[The request]: Please return, with no changes, the lines of the records from the one containing "Find the location of a particular element." through the end of the records, including both ends. Leave the pictures out of your answer.

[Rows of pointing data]

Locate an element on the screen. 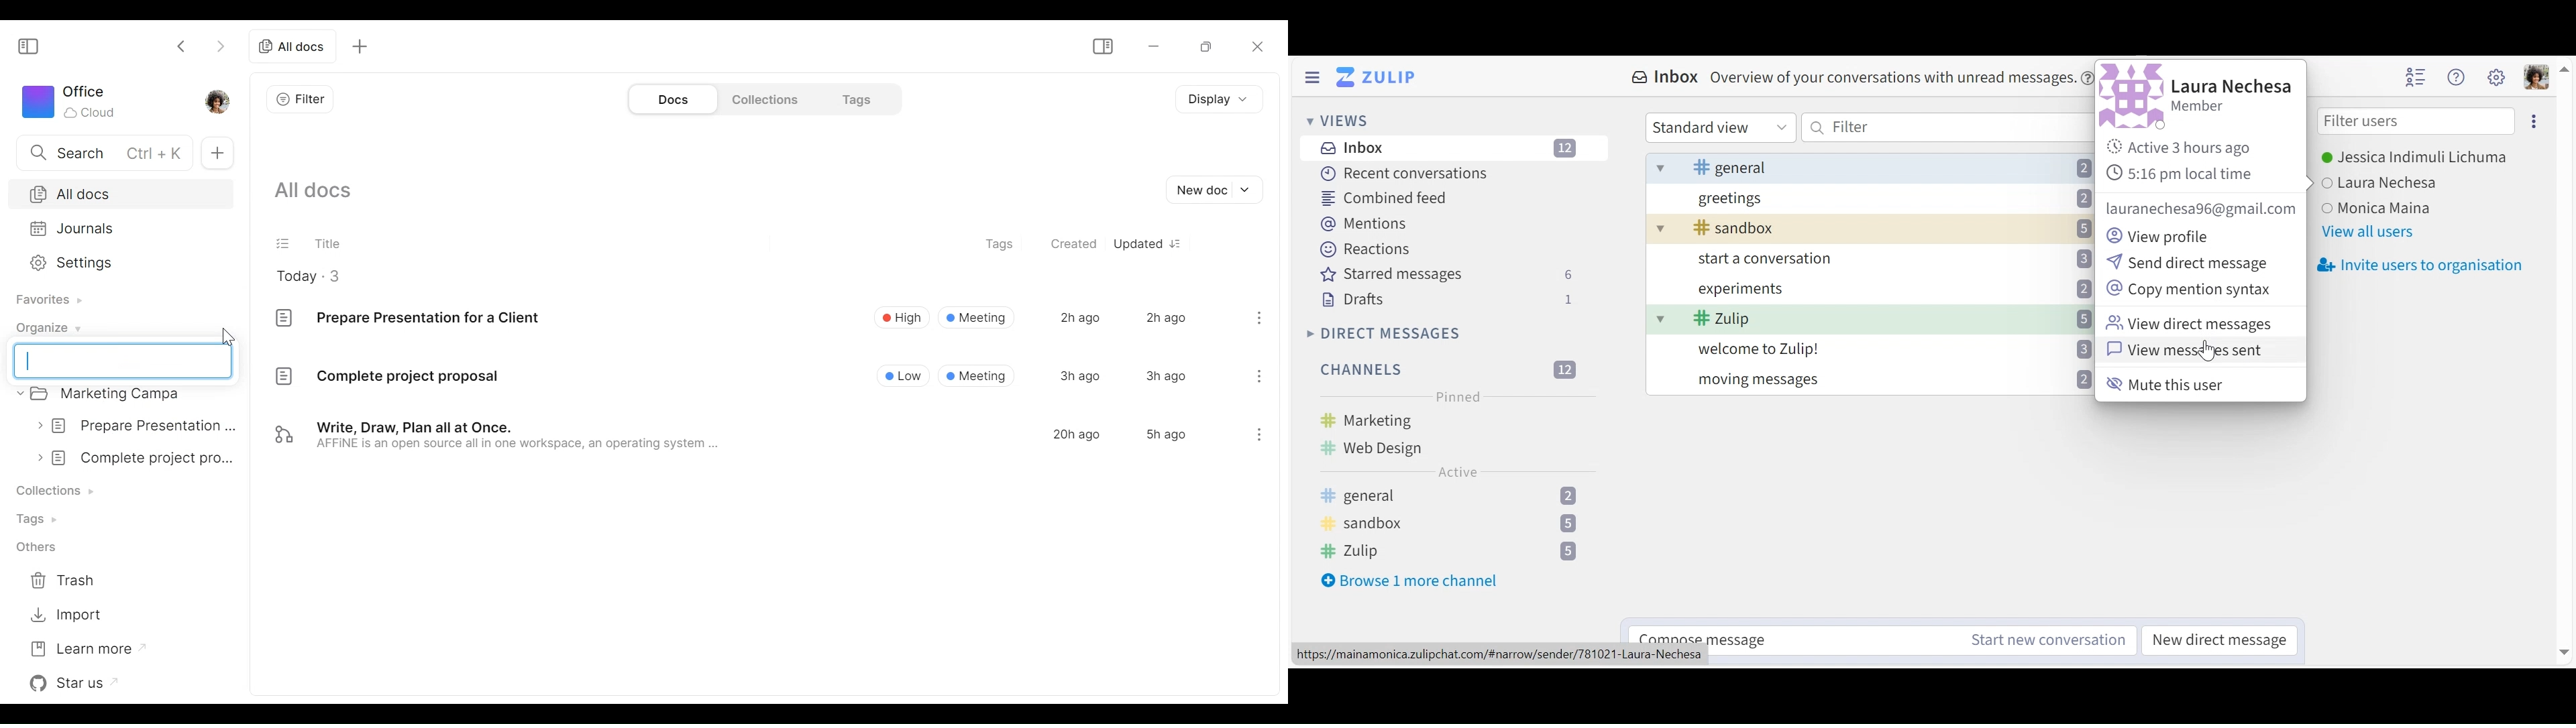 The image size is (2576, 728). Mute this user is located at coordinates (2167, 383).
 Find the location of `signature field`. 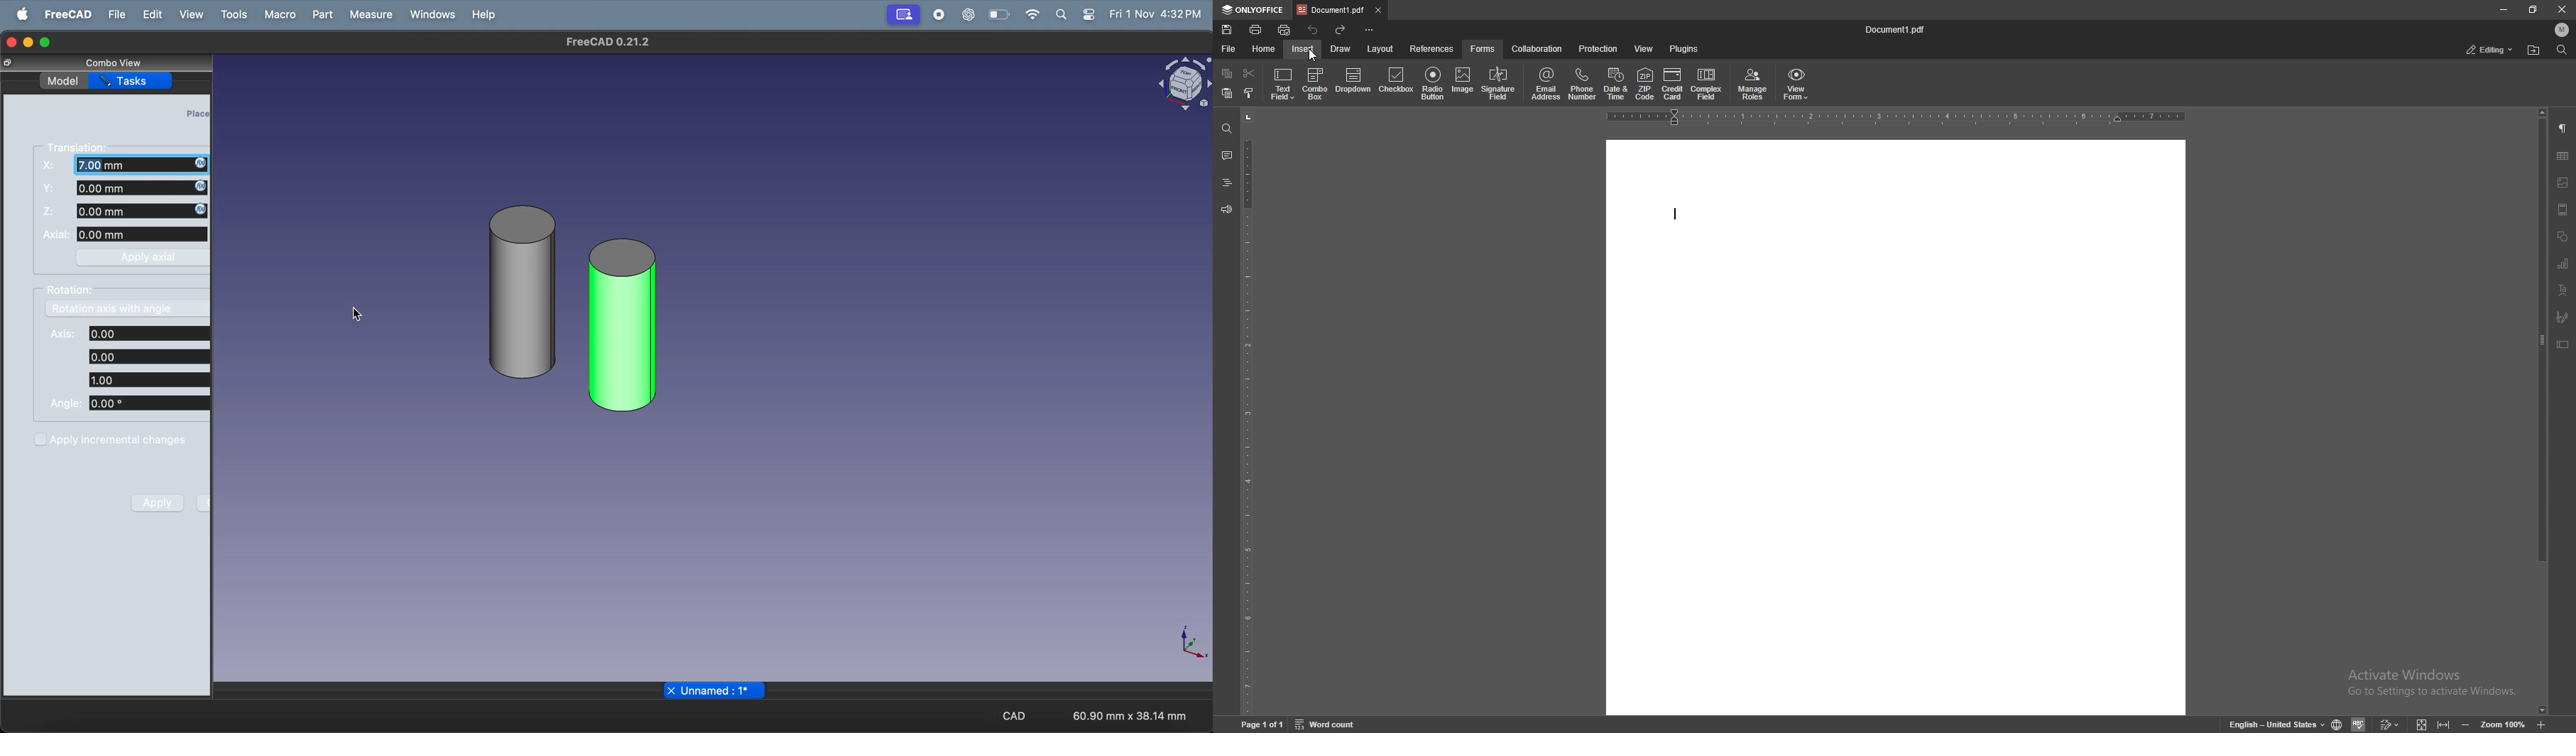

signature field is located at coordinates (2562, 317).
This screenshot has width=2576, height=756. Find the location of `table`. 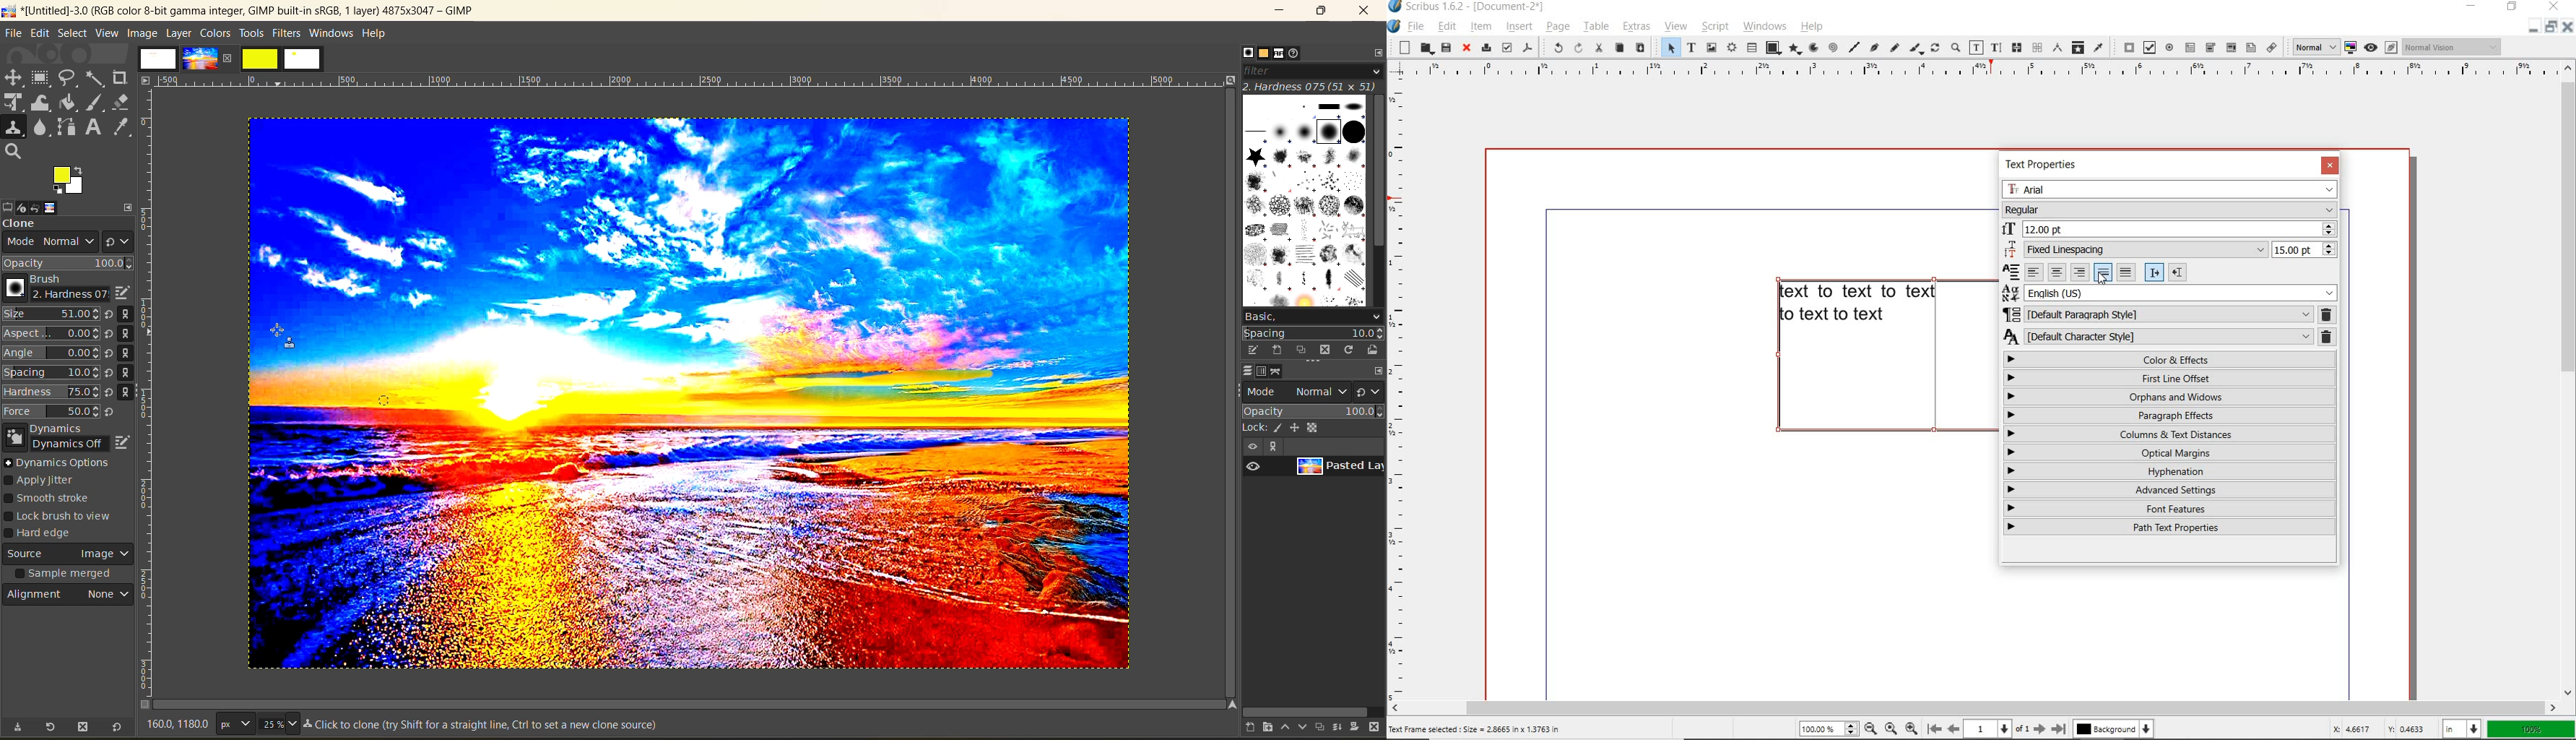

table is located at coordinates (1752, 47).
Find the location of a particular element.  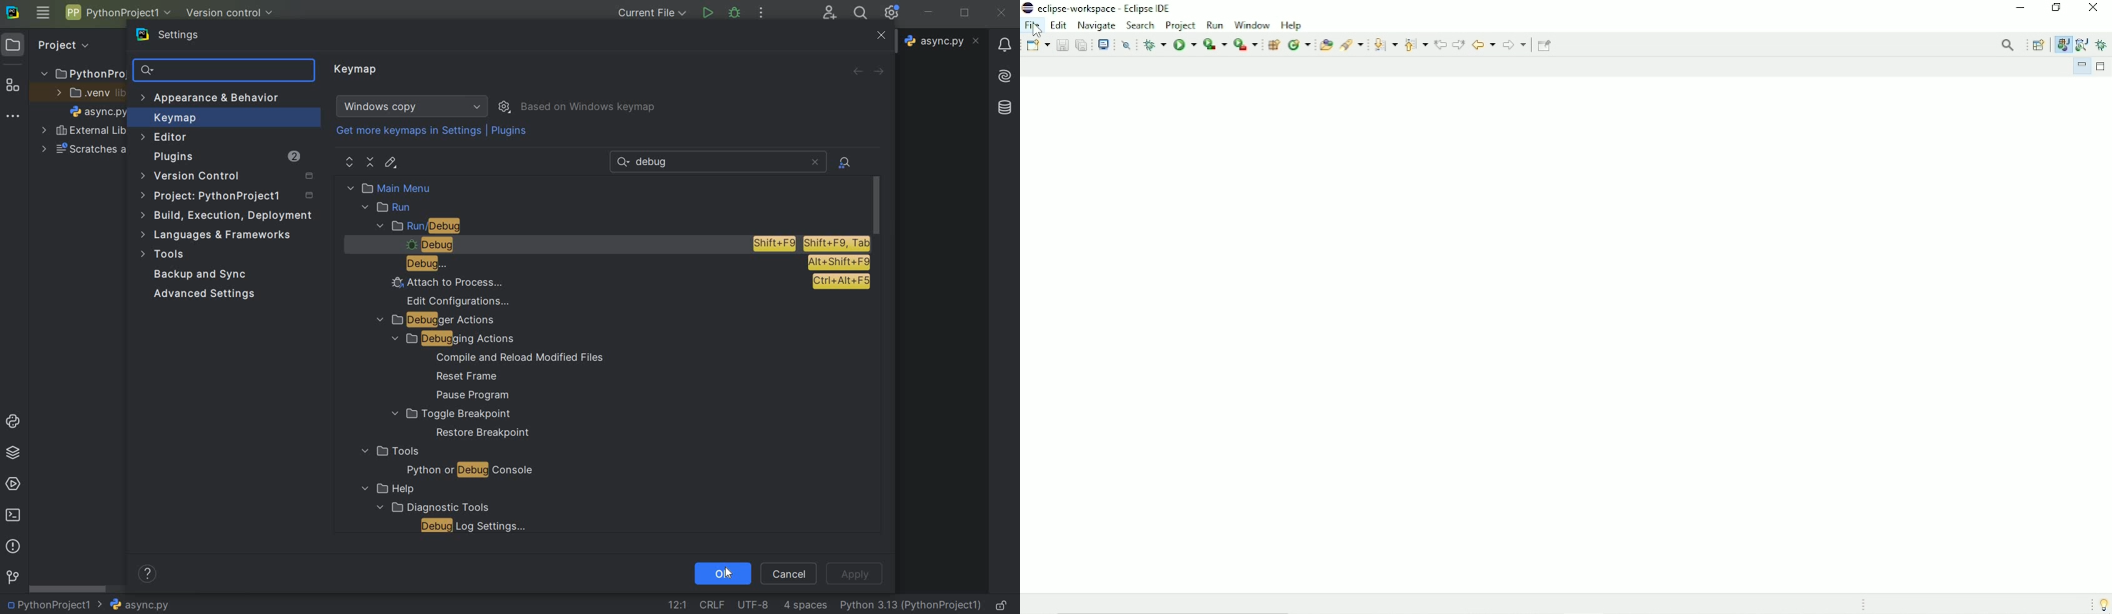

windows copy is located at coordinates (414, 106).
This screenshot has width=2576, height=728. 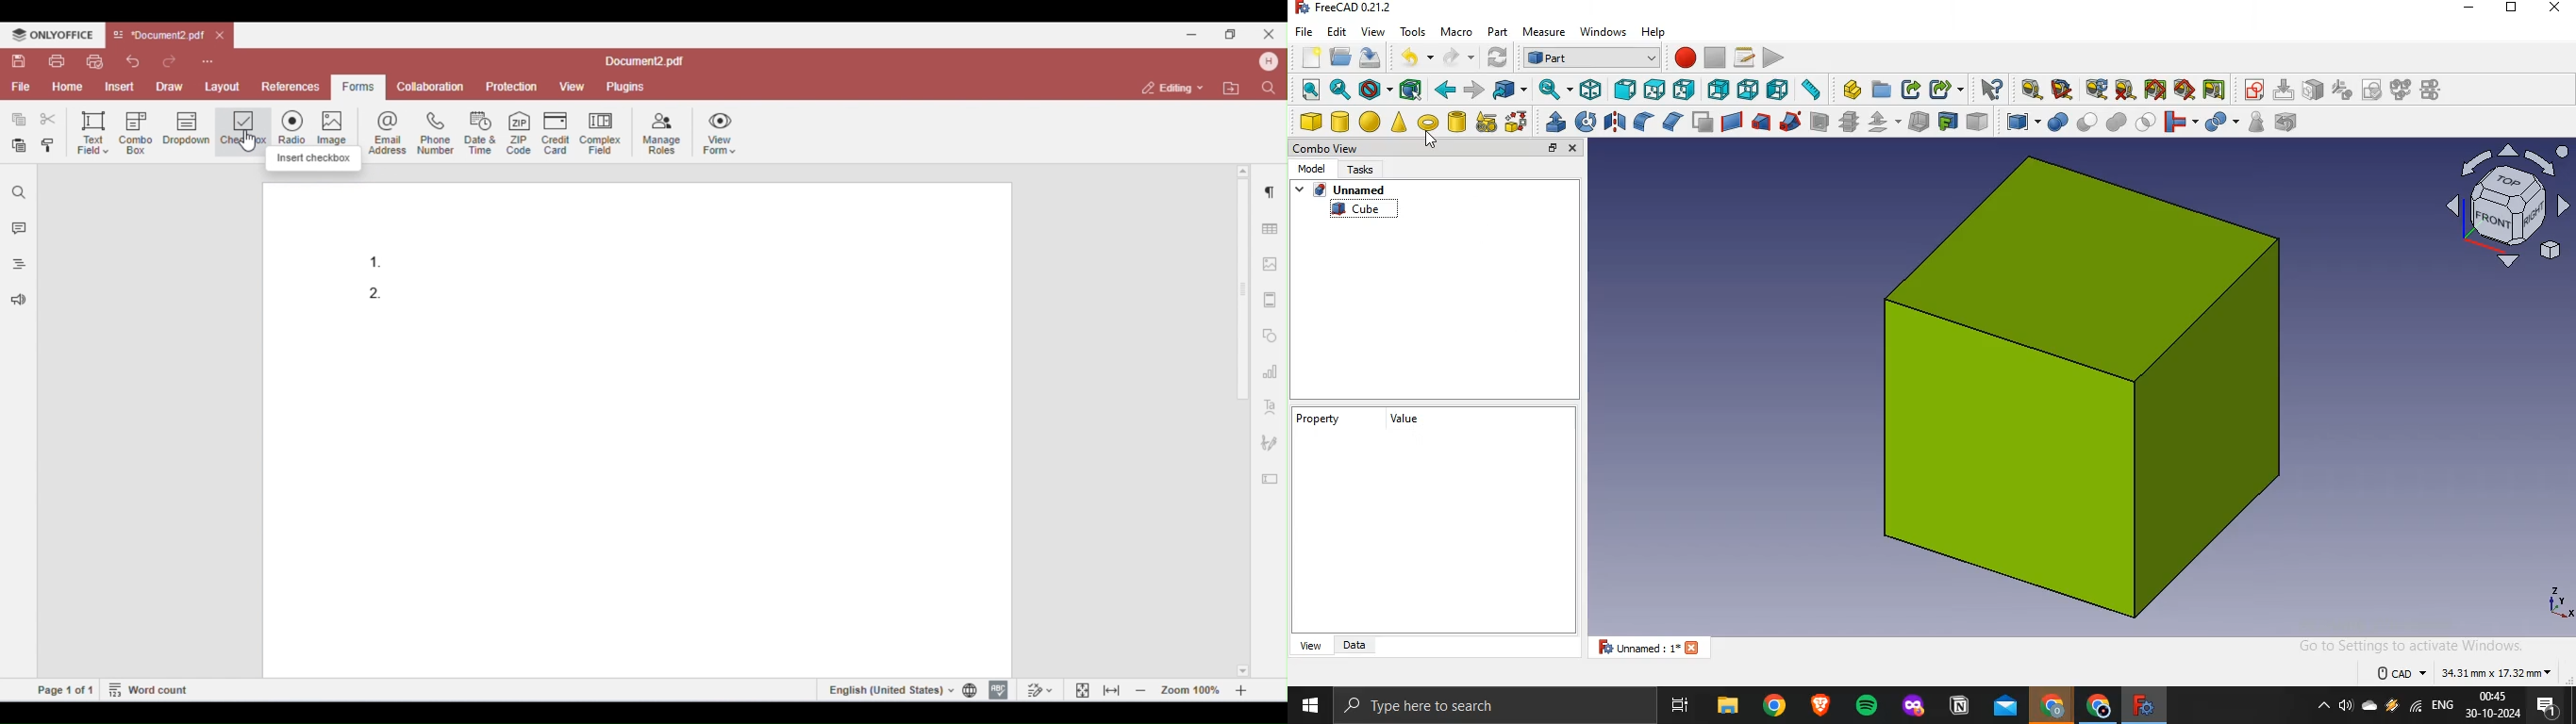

[Solved exercise]:
Find the location of a particular element.  

windows copy is located at coordinates (414, 106).
This screenshot has width=2576, height=728. 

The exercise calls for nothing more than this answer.